> _Stored items_:
-- -- --
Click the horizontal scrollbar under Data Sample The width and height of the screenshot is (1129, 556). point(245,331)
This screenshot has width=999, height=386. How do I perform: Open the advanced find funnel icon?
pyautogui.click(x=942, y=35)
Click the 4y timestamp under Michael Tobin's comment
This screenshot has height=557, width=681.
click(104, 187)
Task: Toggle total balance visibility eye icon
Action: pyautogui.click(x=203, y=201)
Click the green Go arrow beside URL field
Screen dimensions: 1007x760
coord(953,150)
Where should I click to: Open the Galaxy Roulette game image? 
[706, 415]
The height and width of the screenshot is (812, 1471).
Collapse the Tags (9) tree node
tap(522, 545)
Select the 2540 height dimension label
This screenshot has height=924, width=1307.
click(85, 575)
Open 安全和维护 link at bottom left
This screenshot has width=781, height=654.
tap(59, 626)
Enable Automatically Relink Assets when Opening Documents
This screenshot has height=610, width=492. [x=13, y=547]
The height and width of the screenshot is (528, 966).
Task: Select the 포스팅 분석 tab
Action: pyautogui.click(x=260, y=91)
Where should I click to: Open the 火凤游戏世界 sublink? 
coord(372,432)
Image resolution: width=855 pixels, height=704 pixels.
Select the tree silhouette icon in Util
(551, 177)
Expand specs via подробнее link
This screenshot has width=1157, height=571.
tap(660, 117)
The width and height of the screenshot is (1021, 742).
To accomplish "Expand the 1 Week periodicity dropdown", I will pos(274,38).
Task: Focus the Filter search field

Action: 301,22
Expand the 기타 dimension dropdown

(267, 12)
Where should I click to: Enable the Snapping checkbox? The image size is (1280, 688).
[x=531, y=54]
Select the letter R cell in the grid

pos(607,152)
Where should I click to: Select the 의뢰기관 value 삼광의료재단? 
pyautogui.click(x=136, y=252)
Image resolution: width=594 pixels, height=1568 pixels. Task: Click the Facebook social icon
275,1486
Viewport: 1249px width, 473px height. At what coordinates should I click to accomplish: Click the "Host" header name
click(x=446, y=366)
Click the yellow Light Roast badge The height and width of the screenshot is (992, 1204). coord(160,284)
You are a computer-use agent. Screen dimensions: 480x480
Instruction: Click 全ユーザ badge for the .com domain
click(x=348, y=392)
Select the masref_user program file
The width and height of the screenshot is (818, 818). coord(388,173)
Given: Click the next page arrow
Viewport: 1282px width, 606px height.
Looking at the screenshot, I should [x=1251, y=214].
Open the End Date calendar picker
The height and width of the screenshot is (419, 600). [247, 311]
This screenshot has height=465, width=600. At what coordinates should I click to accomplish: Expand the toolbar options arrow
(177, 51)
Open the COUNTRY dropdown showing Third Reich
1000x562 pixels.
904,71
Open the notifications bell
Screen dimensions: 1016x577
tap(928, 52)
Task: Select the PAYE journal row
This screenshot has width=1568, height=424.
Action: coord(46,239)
-- -- --
> _Required work_: The expected output is the lines from the one with "Open the COUNTRY dropdown showing Third Reich" through the end of the data, exactly as written and nothing more.

> _Written response_:
Open the COUNTRY dropdown showing Third Reich
1000x562 pixels.
904,71
Open the notifications bell
Screen dimensions: 1016x577
tap(928, 52)
Task: Select the PAYE journal row
This screenshot has width=1568, height=424.
Action: coord(46,239)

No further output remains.